I’ll never know now, but maybe my first love would have felt like this too.
I can only hope Iris’s will.
Iris’s sunday comes on a full moon — a stroke of luck no one but the Goddess can arrange. She will choose her first love in the full sight of our celestial mother. Tonight, I will be entrusting my daughter to another person’s care, and I will be asked to bless a union about which I know nothing. Tonight, someone will give my daughter a new name. Tonight, she will become someone new. I have spoken my child’s name for the last time.
I will never speak her new one.
“I’m scared,” Iris whispers in the tent before the ceremony.
I pause my braiding to touch her face. She catches my hand.
“I know who I’m meant to be with,” she says. “What if I accidentally come to someone else? Or someone gets in the way on purpose when I can’t see?”
No paper is handy to reassure Iris with words, so I settle for making the Goddess sign over my heart. Be calm, I try to say with my eyes. The Goddess doesn’t make mistakes. She turns her head roughly and exhales like a horse.
“Yes, yes, the Goddess has a plan. I know. And I also know people cheat and nobody talks about it.”
I take her face in both hands and turn her toward me. Then I hold up three fingers.
She grunts. “I don’t know, Mama, three what?”
I press down two of my fingers, leaving one standing, but Iris still shakes her head.
“I’m never good at this,” she whines. “I wish you could just talk.”
I wave my hand between us. You and me both.
I hold up three fingers again and pantomime choosing one, drawing the chosen finger to my heart. Iris’s expression changes.
“Ohh. Yes, I know. I only have three in the river? So the chances of getting the one I want are really good?”
I nod and make the Goddess sign again. And the Goddess will make sure you get the one you want — or, at least, the one you should have.
“I shouldn’t have even had to pick the other two. Why bother? Just for the drama? It’s such a useless show. It doesn’t make sense to have a silly minimum. Why do we have these rules, anyway? Why can’t we just pick who we want without ceremonies or bringing the whole village into it?”
I shrug and put my Goddess sign above my head. It’s beyond us to know why She does anything, but we have our ways.

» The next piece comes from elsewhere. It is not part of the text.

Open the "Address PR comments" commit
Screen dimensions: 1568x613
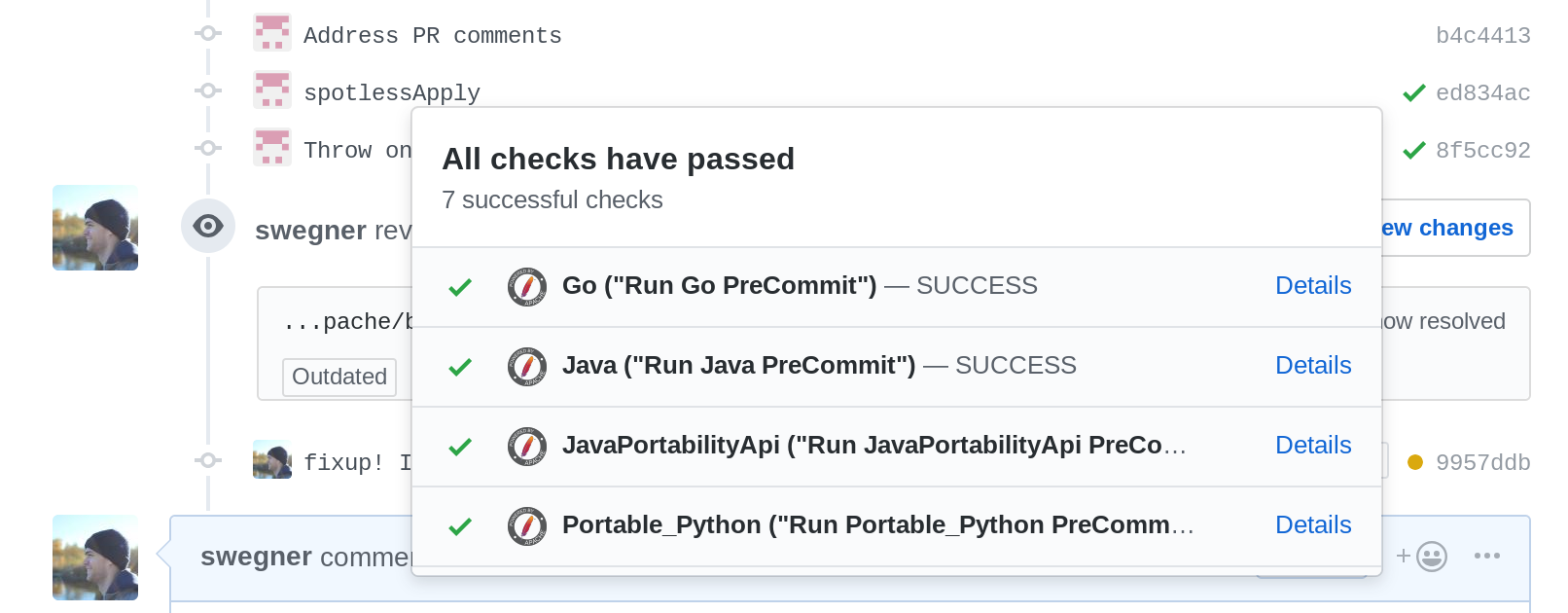432,36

“And I think that’s wrong. Why does it all have to be such a mystery?”
I give a voiceless laugh and shove her gently with my fingertips against her shoulder. You should talk! But maybe that is why she refuses to tell her family what lucky potential mates she’s chosen. Perhaps she wants to answer these cruel mysteries with a little mystery of her own. I fasten the first white feather into her hair and reach for more thread.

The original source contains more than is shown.